Ben sadece sevgilimi değil, en yakın arkadaşımı da kaybettim. Giderken yarımı aldı götürdü. Sanki, göğüs kafesimin yarısı yok artık. Onsuz o kadar yalnızım ki, kelimelerle nasıl anlatacağımı bilmiyorum.
Onu çok özledim.
Belki de yakın gibi görünen, fakat özünde kıskançlık olan arkadaştır.
Dostoyevski kumarbaz romanında şöyle anlatır:
Herkes en yakın arkadaşını, gözünün önünde aşağılanmış görmekten mutlu olur. Hatta Arkadaşlıkların temelinin de buna dayandığını söylemek abartı olmaz.
Candan ötesi. iyi ki var.
Başım sıkışır ararım, canım sıkılır gelir. Ona bir şey olsa uyuyamam.
Kendime güvenmemi sağlıyor her sorunda.

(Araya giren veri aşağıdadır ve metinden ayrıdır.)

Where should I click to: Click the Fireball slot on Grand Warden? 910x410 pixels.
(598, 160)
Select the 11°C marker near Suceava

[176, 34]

Kötü biterse beni o kurtarır.
Kardeş ne ki. Bir karından doğmaya gerek yok.
O kadar namuslu, dürüst bir adam ki. Her şeyimi gözümü kırpmadan emanet ederim.
insanların çoğu, en yakın arkadaşını alçalmış görmekten mutlu olur.
Genellikle arkadaşlıkların bu Temele inşa edildiğini de söylemek abartı olmaz.
Bütün Düşünen insanlar, bu eski gerçeği bilir.